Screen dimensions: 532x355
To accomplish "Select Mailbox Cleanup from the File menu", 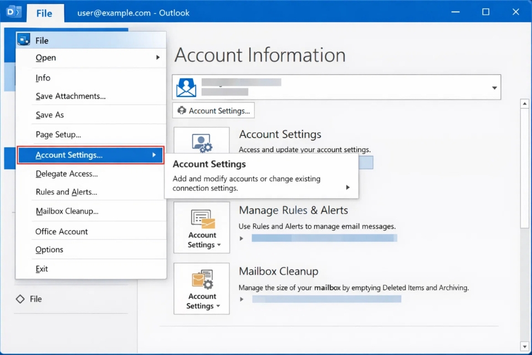I will click(x=67, y=211).
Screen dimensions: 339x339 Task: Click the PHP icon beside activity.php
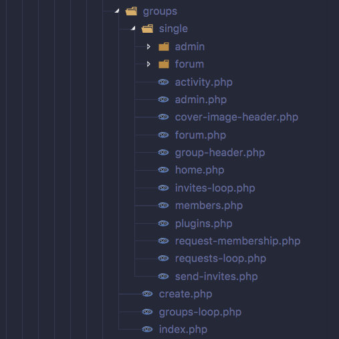coord(163,82)
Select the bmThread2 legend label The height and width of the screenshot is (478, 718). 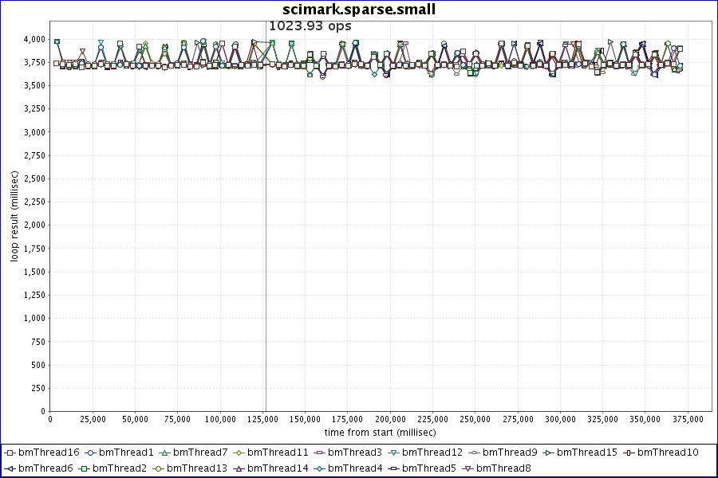[x=122, y=468]
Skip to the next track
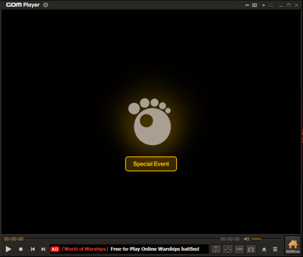303x257 pixels. (43, 249)
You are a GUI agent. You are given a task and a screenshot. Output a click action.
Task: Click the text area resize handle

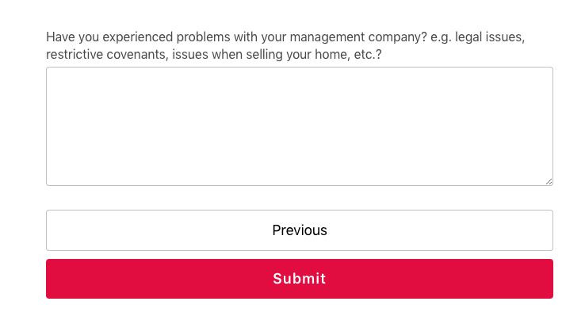[x=549, y=181]
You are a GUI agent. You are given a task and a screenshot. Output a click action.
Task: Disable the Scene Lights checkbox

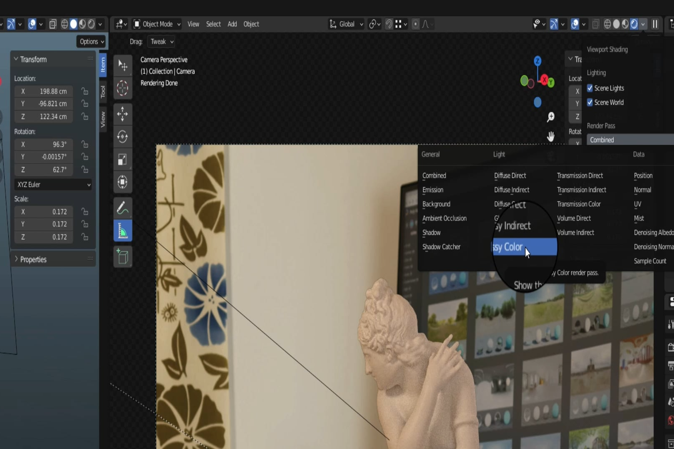590,88
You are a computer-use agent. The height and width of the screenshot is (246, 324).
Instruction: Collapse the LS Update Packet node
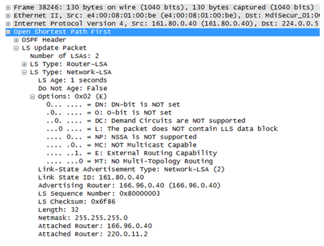tap(16, 48)
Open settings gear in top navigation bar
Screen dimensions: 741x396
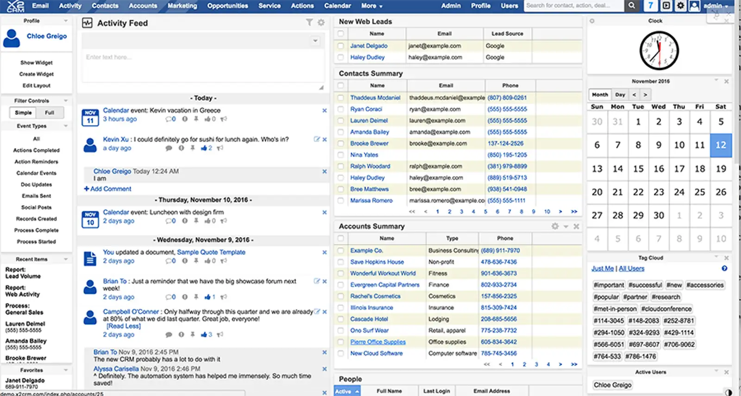tap(680, 6)
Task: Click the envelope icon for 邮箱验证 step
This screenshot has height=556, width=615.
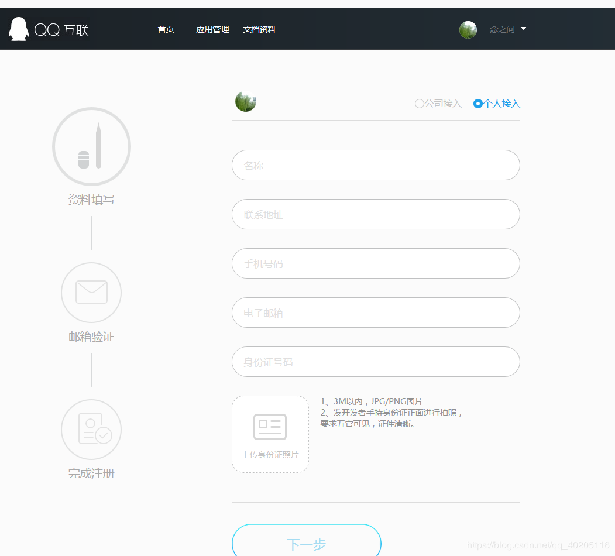Action: [x=91, y=292]
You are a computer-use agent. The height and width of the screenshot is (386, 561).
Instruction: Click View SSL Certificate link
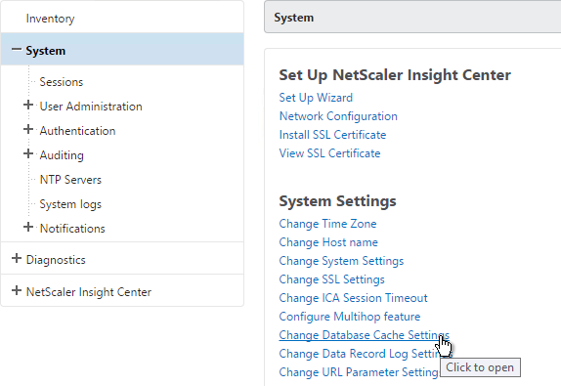[x=330, y=153]
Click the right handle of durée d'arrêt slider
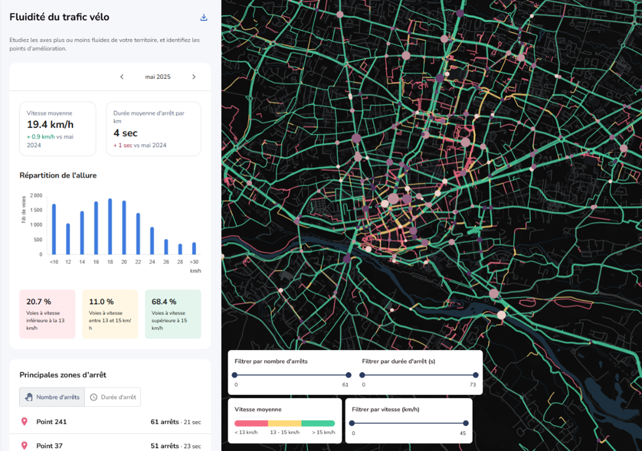Screen dimensions: 642x451 pos(475,375)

----------------------------------------

- _DESCRIPTION OF THE TASK_:
Transcribe exactly the lines from the one holding "Instruction: Collapse the" through the final line of the material above, both ends included; any pictures should be dropped.

- _EXERCISE ANSWER_:
Instruction: Collapse the LS Update Packet node
tap(16, 48)
Open settings gear in top navigation bar
Screen dimensions: 741x396
tap(680, 6)
Task: Click the envelope icon for 邮箱验证 step
This screenshot has height=556, width=615.
Action: [x=91, y=292]
You are a computer-use agent. The height and width of the screenshot is (386, 561).
Instruction: Click View SSL Certificate link
[x=330, y=153]
Click the right handle of durée d'arrêt slider
Screen dimensions: 642x451 pos(475,375)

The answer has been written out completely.